Voor de helderheid. Het amendement op stuk nr. 21 is overgenomen en maakt daarmee deel uit van het wetsvoorstel. Dat behoeft dus niet in stemming te komen.

Het amendement op stuk nr. 22 blijft op de agenda staan en zal dus in stemming komen. Ik stel voor, aanstaande dinsdag te stemmen.

De heer Dittrich (D66):

Mag ik u vragen om niet aanstaande dinsdag, maar de week daarop te stemmen? Dit in verband met de ingewikkeldheid van alle wijzigingen die nog komen en in verband met fractieberaad.

De voorzitter:

Ik heb er geen bezwaar tegen. Ik zie alleen dat u en uw voorgangers sinds 21 november 1991 over dit alles hebben kunnen nadenken.
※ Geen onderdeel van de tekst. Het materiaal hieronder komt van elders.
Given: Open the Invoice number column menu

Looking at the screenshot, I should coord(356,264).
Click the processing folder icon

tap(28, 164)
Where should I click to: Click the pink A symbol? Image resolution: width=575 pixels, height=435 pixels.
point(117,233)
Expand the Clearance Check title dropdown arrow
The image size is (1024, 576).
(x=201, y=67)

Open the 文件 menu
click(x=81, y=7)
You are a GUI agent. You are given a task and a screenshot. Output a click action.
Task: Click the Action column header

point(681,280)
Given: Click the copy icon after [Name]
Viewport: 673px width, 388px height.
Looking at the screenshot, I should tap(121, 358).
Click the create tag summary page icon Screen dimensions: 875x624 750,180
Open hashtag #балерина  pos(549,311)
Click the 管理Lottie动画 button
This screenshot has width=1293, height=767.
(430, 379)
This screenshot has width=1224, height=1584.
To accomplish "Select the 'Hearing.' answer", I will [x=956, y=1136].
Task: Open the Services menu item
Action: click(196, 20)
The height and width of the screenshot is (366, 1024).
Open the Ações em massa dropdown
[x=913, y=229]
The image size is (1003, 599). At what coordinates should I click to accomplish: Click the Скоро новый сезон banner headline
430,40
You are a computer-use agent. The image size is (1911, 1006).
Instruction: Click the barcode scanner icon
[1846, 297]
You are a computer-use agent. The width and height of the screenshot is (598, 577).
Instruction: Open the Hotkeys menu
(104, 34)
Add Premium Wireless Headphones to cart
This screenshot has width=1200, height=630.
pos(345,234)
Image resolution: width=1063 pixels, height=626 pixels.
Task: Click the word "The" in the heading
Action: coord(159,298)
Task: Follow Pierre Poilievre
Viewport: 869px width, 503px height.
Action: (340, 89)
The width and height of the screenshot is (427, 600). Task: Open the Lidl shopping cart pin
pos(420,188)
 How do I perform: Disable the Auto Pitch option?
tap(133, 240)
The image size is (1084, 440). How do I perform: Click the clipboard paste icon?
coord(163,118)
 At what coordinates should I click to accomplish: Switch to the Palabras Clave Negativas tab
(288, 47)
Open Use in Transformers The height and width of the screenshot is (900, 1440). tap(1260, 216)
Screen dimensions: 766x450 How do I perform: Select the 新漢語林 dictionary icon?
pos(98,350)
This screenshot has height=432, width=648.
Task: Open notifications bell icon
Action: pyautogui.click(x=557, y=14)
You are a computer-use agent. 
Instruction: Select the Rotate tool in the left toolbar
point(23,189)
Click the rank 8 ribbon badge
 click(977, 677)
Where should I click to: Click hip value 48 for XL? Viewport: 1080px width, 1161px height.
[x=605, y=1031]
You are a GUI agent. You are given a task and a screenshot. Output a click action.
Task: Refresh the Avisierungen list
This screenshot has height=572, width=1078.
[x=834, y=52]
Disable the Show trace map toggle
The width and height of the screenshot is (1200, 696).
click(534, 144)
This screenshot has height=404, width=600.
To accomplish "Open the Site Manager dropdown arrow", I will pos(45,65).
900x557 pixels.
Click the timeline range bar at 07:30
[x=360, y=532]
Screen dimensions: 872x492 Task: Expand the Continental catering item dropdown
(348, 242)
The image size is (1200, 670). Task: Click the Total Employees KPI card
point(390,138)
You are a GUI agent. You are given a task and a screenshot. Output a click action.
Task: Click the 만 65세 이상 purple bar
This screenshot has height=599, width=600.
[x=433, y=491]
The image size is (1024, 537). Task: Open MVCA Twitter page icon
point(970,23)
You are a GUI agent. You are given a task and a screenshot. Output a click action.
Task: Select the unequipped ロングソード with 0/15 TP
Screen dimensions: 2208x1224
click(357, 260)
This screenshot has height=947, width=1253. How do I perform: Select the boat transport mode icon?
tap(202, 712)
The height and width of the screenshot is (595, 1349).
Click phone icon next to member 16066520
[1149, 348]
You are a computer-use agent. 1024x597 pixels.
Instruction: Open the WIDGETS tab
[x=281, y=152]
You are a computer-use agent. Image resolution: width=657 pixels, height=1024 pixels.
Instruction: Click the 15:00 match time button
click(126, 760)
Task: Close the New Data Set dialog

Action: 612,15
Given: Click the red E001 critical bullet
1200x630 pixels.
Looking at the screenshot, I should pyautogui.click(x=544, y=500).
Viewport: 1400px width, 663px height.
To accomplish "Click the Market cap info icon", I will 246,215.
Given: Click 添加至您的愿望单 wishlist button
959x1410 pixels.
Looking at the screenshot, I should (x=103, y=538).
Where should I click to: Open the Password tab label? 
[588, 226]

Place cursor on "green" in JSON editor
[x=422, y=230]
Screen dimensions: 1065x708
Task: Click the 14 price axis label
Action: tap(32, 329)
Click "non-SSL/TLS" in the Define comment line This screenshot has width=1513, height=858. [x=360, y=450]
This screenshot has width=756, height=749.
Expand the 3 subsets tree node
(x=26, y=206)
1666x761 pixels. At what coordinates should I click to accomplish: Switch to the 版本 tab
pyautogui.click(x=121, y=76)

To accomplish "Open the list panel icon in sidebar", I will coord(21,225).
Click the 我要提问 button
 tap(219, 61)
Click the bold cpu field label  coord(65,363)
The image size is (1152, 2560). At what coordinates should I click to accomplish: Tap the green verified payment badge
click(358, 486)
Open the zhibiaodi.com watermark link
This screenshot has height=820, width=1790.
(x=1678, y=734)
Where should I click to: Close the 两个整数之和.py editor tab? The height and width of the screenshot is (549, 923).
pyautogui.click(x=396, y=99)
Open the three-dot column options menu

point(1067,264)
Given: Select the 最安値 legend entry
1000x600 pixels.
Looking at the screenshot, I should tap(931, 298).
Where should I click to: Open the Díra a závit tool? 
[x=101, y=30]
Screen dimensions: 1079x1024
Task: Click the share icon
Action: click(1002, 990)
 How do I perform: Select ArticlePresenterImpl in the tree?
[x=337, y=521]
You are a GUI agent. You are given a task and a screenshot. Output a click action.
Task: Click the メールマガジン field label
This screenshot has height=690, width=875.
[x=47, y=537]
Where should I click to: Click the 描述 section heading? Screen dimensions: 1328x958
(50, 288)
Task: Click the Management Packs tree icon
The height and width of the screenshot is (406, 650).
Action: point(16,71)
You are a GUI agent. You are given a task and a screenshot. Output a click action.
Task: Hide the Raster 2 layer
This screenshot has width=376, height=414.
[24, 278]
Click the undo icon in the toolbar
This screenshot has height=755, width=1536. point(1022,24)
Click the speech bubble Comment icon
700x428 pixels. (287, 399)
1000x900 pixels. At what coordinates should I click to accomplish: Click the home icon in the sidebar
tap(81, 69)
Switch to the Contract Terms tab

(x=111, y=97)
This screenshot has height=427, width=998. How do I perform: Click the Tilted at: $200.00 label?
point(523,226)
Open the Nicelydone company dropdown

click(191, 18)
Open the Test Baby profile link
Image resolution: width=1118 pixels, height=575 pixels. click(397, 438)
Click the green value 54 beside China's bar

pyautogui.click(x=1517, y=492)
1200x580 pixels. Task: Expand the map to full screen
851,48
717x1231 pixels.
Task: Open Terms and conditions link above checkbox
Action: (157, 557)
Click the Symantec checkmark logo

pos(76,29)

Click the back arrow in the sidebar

Maar als u nog een week extra wilt, heb ik daar geen bezwaar tegen.

De algemene beraadslaging wordt gesloten.

De voorzitter:

Ik stel voor, dinsdag over een week te stemmen.

Daartoe wordt besloten.

De vergadering wordt van 11.50 uur tot 13.00 uur geschorst.

Voorzitter: Deetman

De voorzitter:

De ingekomen stukken staan op een lijst die op de tafel van de griffier ter inzage ligt. Op die lijst heb ik voorstellen gedaan over de wijze van behandeling. Als aan het einde van de vergadering daartegen geen bezwaren zijn ingekomen, neem ik aan, dat de Kamer zich met de voorstellen heeft verenigd.